I’m not surprised that most university campuses and faculties express liberal views, vote Democratic, and give to Democratic campaigns. Campuses all around the world have historically been left-wing. That’s the nature of the communities. In fact, it is said that one reason why Japanese doesn’t have more distinguished universities is the government, after Japan opened to the world, considered universities to be inherently subversive and that it’s best to keep them down.
So I’m not surprised that there is a left-wing bent on most campuses, but I am surprised and I’m very disappointed that true diversity of thought is discouraged in the name of a preferred brand of diversity. This one-sidedness is not good for students. It’s not good for the pursuit of truth.

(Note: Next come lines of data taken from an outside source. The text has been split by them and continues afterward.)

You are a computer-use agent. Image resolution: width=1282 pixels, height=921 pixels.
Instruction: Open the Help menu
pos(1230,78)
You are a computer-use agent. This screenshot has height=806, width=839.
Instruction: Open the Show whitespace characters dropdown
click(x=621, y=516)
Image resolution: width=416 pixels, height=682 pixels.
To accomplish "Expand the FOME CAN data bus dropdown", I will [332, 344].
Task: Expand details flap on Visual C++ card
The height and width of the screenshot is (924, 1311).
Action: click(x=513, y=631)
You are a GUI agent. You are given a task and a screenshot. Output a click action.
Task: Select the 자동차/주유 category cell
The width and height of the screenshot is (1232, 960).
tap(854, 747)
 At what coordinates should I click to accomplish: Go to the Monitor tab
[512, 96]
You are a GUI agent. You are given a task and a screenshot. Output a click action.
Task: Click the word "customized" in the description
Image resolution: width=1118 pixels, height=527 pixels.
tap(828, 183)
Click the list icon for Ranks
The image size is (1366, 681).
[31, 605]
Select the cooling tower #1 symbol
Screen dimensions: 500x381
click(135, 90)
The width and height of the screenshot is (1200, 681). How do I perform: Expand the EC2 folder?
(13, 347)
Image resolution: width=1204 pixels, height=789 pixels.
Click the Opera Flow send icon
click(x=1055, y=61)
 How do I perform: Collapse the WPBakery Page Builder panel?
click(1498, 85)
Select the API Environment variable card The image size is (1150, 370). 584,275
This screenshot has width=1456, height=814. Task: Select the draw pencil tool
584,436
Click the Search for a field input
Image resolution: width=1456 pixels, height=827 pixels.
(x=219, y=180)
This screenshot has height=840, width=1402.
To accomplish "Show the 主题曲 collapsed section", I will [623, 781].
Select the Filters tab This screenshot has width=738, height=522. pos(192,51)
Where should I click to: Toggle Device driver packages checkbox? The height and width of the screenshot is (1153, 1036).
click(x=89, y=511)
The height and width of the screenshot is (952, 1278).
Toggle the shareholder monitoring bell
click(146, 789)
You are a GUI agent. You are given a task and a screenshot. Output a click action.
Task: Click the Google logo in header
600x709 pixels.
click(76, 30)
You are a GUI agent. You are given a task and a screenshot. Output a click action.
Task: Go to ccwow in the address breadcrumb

It undermines broad public support for higher education.
I don’t think you’ll find anyone in the Congress who’s a bigger supporter of the American university than I am, at least I try to be. Right now, I’m leading an effort to try to help make sure we keep our advantage in science and technology in the United States by properly funding our colleges and universities and research institutes and graduates. I’ve been president of a major university. I respect and value our higher education institutions. I think they’re the best in the world, and they’re an important source of our high standard of living.
But I do believe, as I said to the President’s Commission on Higher Education, that the greatest threat to the American university today — to broad public support for the American university today is political one-sidedness from the left, and that’s a serious threat because if you look at the funding trends for higher education, federal funding is up, but state funding is flat, and tuition is up as a result of that. And constantly inferior funding by the states of higher education will produce substandard universities, and that will produce substandard incomes for the rest of us. So for the strength of the university, for the expression of free thought, your movement needs to succeed.
So I would say to the Students for Academic Freedom — evaluate your professors; sponsor your own forums; designate your contributions; search out conservative teachers and professors; edit your own newspapers, or start one if it’s necessary; create a respected political balance index and distribute it around the country; have some fun; do some good; restore real diversity of opinion; and remind the liberals that political one-sidedness is bad for truth, undermines support for American universities; and then when it comes to academic freedom, what my grandmother would say at this conference if she’d put it all together would be this — what is good for the left-wing goose is good for the right-wing gander. Thank you very much.